■ EXERCISE DATA:
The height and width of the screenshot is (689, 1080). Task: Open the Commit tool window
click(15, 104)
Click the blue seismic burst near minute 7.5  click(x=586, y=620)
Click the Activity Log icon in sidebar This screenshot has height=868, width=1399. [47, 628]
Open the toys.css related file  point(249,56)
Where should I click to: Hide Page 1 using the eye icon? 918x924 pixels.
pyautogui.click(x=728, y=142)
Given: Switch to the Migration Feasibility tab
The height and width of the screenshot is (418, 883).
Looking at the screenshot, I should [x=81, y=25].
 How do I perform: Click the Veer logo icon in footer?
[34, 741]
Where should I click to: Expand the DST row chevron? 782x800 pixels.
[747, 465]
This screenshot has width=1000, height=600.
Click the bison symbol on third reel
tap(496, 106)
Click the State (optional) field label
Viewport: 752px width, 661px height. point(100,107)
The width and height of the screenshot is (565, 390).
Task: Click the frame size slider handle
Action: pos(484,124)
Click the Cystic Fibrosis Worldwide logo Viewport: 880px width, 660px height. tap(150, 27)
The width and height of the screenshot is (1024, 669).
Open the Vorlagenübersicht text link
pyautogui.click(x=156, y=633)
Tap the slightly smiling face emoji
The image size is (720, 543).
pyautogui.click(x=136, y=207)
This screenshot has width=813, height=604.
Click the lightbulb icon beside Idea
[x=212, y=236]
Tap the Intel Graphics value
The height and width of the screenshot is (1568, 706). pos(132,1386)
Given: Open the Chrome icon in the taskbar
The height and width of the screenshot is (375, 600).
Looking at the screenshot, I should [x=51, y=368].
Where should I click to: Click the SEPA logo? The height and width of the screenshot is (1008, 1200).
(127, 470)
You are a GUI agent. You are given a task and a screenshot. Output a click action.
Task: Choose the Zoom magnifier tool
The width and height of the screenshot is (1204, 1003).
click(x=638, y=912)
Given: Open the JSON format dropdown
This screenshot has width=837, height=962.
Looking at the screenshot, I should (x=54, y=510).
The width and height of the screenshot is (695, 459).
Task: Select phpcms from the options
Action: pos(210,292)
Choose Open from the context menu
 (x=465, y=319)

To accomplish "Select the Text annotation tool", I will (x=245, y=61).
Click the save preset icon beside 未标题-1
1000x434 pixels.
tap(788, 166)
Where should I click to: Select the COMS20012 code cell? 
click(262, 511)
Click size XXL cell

■ YOUR GOAL:
The answer should be an exact copy of the lines from the first line of the data through the line with "Click the Cystic" and should contain nothing else.

■ RESPONSE FOR THIS EXERCISE:
The height and width of the screenshot is (689, 1080). Task: Open the Commit tool window
click(15, 104)
Click the blue seismic burst near minute 7.5  click(x=586, y=620)
Click the Activity Log icon in sidebar This screenshot has height=868, width=1399. [47, 628]
Open the toys.css related file  point(249,56)
Where should I click to: Hide Page 1 using the eye icon? 918x924 pixels.
pyautogui.click(x=728, y=142)
Given: Switch to the Migration Feasibility tab
The height and width of the screenshot is (418, 883).
Looking at the screenshot, I should [x=81, y=25].
 How do I perform: Click the Veer logo icon in footer?
[34, 741]
Where should I click to: Expand the DST row chevron? 782x800 pixels.
[747, 465]
This screenshot has width=1000, height=600.
Click the bison symbol on third reel
tap(496, 106)
Click the State (optional) field label
Viewport: 752px width, 661px height. point(100,107)
The width and height of the screenshot is (565, 390).
Task: Click the frame size slider handle
Action: pos(484,124)
Click the Cystic Fibrosis Worldwide logo Viewport: 880px width, 660px height. tap(150, 27)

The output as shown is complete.